- _What to do_: Transcribe the rows word for word, starting with the line containing "Open climate fan controls in dock" and going on through the line containing "tap(552, 1230)", both included. Leave out the pictures.

- _Extracted data_:
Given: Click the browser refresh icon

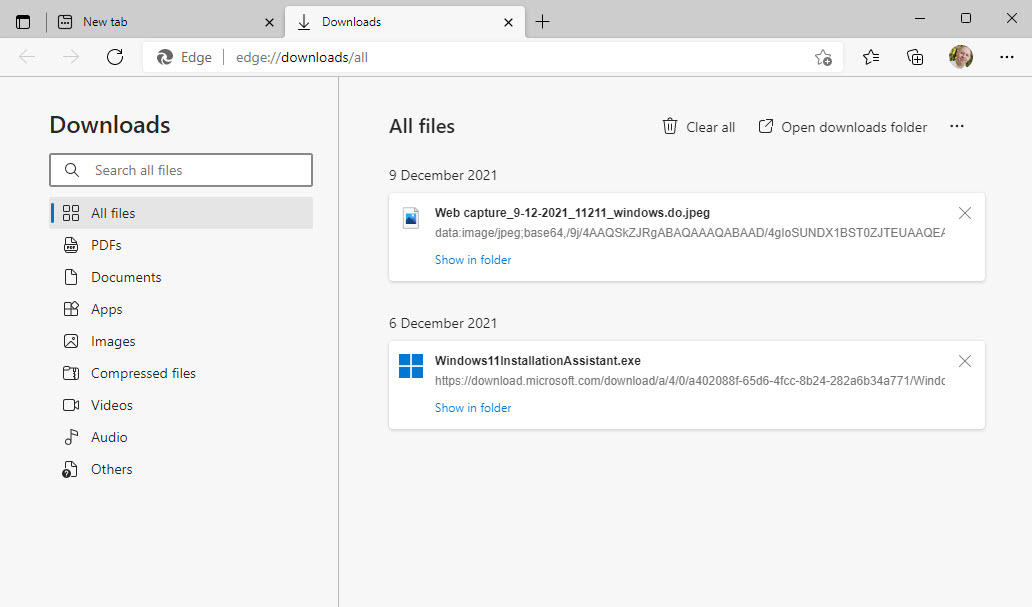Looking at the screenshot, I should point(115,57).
...
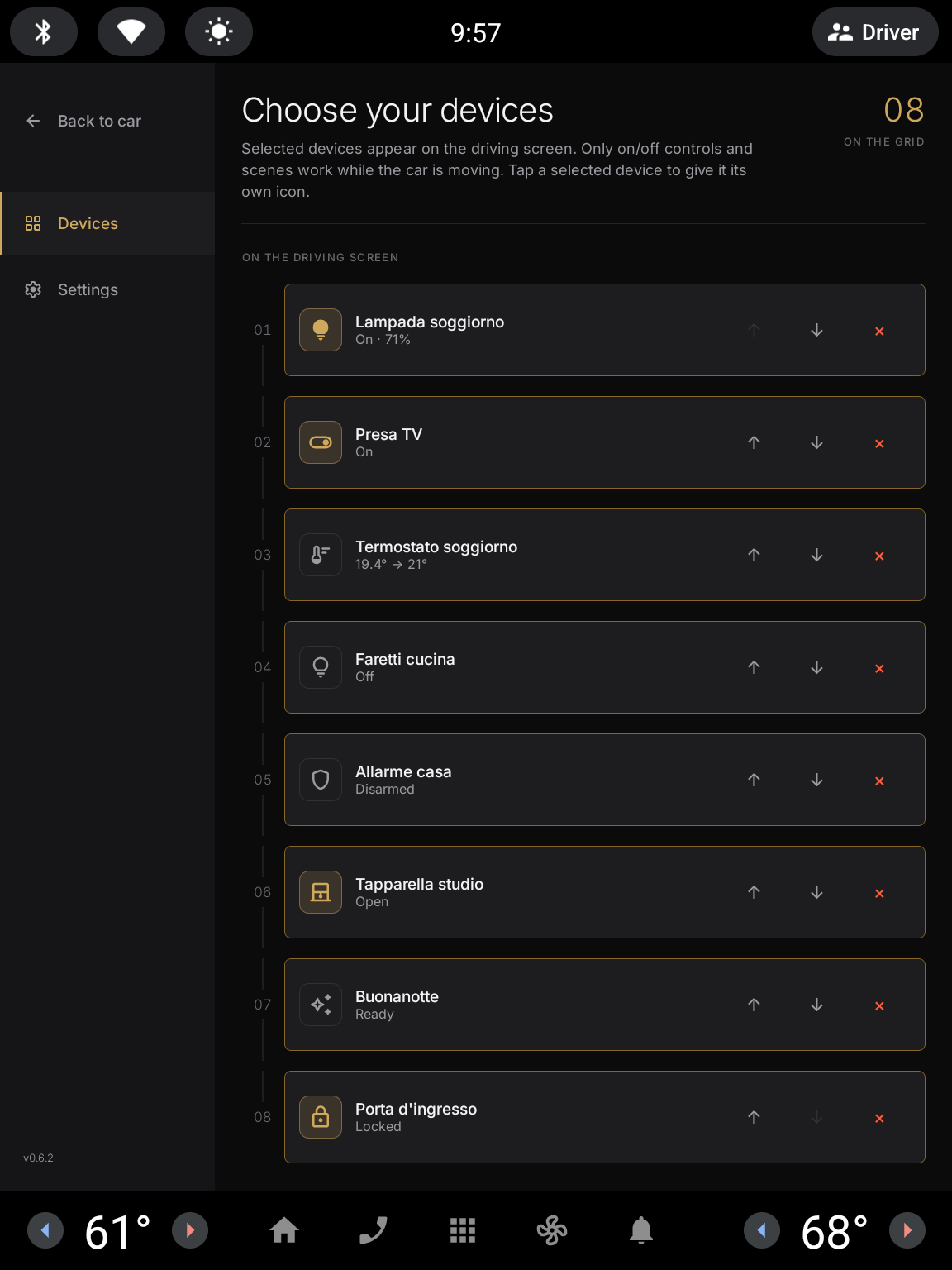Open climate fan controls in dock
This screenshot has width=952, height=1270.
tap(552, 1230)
==
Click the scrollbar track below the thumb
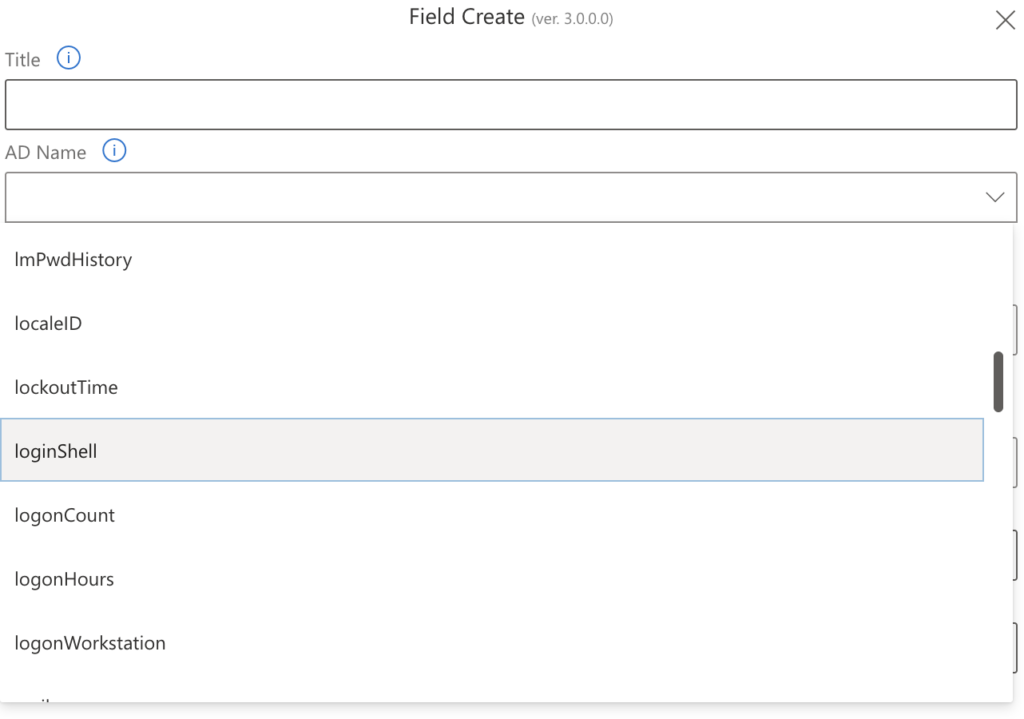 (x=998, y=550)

- _Exercise solution_:
Open climate fan controls in dock
This screenshot has width=952, height=1270.
tap(552, 1230)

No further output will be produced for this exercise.